▸ **Direction**:
Reproduce the data below verbatim, everything from the line containing "Screen dimensions: 301x670" down to the line containing "tap(268, 60)", with both of those lines included.

— begin Supplied entries —

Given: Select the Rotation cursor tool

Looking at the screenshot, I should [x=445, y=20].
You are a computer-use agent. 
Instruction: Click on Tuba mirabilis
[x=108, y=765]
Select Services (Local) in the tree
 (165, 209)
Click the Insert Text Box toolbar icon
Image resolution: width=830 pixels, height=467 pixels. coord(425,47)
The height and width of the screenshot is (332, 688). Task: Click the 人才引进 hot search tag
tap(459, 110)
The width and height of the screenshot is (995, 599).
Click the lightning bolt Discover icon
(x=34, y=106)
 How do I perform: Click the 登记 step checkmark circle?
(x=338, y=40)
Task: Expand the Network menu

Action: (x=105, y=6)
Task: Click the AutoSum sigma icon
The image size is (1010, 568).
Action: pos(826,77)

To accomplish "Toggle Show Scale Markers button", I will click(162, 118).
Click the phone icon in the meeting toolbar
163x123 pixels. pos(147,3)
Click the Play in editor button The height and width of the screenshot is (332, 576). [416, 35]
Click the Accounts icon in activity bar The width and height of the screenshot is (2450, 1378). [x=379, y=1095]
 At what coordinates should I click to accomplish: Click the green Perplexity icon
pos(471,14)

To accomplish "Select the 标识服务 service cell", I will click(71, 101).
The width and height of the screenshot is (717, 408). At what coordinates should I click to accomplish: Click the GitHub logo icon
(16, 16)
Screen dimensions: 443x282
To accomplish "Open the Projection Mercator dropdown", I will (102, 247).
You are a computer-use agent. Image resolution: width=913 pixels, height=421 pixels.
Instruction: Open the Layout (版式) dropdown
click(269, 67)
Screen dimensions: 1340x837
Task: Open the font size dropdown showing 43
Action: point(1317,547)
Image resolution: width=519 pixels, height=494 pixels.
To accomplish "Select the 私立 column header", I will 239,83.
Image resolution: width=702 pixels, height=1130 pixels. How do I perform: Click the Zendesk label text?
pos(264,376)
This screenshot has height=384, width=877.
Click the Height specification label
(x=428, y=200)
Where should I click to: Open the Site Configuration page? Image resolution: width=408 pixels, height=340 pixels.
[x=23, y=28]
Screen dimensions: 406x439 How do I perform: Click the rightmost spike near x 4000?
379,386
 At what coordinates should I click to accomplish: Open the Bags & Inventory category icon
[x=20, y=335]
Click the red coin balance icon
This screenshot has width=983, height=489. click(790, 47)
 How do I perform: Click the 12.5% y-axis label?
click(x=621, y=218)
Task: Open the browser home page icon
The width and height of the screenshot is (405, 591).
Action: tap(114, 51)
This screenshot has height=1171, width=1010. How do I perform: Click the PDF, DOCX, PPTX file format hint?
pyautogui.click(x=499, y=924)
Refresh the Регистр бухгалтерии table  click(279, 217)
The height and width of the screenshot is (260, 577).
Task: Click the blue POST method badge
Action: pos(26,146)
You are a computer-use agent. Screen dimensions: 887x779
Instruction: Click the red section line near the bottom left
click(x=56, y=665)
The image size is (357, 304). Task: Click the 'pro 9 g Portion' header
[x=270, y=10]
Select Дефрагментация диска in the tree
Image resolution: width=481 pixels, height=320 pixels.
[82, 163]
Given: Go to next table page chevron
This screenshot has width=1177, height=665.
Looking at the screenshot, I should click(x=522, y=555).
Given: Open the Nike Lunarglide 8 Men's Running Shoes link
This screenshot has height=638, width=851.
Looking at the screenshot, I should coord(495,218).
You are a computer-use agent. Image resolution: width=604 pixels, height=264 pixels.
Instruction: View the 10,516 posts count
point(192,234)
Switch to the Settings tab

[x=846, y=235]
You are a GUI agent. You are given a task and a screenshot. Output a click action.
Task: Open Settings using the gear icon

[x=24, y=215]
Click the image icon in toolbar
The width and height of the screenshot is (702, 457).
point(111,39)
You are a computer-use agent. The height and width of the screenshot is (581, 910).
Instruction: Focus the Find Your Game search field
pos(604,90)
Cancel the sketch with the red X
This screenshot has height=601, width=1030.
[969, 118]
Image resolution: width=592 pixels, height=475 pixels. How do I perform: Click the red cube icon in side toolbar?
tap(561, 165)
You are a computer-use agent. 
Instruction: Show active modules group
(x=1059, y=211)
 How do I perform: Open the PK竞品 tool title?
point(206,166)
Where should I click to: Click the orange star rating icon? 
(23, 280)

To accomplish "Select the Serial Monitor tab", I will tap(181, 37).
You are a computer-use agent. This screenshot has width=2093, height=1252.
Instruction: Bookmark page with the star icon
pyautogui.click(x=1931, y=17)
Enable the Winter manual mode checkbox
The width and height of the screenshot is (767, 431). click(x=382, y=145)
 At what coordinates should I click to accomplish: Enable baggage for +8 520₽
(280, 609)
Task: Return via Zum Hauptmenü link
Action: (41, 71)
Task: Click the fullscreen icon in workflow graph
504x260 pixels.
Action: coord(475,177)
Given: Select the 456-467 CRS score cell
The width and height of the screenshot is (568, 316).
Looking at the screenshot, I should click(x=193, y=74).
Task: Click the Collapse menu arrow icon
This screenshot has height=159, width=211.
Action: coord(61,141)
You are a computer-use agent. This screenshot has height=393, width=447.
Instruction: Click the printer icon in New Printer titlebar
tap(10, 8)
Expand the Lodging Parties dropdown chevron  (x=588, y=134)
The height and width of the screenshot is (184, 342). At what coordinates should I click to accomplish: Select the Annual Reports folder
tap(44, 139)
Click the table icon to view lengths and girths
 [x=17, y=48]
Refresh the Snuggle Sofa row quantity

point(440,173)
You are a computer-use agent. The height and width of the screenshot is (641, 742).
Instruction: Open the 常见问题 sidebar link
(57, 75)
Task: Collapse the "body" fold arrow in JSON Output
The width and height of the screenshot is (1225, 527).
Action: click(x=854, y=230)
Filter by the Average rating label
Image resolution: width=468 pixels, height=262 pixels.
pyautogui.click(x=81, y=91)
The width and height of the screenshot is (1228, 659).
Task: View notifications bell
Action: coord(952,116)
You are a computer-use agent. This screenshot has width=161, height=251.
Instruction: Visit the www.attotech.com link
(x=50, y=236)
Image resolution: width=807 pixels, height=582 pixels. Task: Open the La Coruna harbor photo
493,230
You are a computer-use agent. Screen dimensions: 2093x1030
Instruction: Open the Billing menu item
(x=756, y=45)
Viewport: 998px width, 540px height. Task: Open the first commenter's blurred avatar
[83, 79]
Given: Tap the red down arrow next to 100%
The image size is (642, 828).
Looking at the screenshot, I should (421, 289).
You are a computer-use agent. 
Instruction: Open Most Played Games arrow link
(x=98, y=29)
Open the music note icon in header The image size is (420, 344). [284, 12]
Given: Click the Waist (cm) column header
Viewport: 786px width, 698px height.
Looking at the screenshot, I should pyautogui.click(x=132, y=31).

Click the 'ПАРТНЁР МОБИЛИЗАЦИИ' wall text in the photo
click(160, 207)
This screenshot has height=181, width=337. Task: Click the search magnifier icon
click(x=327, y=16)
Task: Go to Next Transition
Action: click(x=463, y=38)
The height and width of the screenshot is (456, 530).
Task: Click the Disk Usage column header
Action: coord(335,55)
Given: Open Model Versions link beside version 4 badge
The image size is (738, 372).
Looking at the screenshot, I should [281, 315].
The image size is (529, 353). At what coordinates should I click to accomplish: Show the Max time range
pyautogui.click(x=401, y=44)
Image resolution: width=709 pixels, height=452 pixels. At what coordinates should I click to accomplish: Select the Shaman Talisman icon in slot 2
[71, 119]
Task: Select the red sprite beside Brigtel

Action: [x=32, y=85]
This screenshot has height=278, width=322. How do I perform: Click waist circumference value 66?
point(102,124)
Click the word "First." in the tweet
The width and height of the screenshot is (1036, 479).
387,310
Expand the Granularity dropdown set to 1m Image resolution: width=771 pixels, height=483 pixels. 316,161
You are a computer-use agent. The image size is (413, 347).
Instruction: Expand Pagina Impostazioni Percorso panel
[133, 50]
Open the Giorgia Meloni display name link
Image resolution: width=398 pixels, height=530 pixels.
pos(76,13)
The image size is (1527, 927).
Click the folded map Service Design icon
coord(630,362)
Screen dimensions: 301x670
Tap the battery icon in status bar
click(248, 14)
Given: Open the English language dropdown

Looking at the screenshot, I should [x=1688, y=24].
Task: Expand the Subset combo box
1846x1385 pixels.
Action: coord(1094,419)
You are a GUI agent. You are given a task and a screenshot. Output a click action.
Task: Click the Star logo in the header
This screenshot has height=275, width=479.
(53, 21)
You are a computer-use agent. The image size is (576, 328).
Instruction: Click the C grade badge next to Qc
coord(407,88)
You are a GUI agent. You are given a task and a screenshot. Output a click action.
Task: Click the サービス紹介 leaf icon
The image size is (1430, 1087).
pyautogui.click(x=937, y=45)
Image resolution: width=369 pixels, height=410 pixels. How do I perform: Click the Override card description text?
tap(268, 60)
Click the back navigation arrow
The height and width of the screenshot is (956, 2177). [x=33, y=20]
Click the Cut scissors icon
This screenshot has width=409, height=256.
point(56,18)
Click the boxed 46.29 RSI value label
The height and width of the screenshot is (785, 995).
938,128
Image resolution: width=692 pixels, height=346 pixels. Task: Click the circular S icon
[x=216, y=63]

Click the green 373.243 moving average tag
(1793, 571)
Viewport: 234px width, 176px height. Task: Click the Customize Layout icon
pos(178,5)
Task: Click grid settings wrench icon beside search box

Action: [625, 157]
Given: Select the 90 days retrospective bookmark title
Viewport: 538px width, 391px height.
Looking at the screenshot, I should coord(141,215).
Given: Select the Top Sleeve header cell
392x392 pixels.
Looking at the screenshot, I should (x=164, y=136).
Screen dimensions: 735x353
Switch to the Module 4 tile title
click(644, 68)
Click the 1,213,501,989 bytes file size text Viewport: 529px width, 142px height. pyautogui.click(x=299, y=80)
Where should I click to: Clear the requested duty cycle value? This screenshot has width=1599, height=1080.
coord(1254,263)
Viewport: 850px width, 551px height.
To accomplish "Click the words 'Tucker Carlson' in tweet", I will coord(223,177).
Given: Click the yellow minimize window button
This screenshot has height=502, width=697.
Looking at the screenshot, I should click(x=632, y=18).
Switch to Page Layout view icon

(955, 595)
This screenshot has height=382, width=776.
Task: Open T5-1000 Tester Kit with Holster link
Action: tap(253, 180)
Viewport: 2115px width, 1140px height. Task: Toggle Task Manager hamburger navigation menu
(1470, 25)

— end Supplied entries —

▸ **Task response**:
Screen dimensions: 301x670
Tap the battery icon in status bar
click(248, 14)
Given: Open the English language dropdown

Looking at the screenshot, I should [x=1688, y=24].
Task: Expand the Subset combo box
1846x1385 pixels.
Action: coord(1094,419)
You are a GUI agent. You are given a task and a screenshot. Output a click action.
Task: Click the Star logo in the header
This screenshot has height=275, width=479.
(53, 21)
You are a computer-use agent. The image size is (576, 328).
Instruction: Click the C grade badge next to Qc
coord(407,88)
You are a GUI agent. You are given a task and a screenshot. Output a click action.
Task: Click the サービス紹介 leaf icon
The image size is (1430, 1087).
pyautogui.click(x=937, y=45)
Image resolution: width=369 pixels, height=410 pixels. How do I perform: Click the Override card description text?
tap(268, 60)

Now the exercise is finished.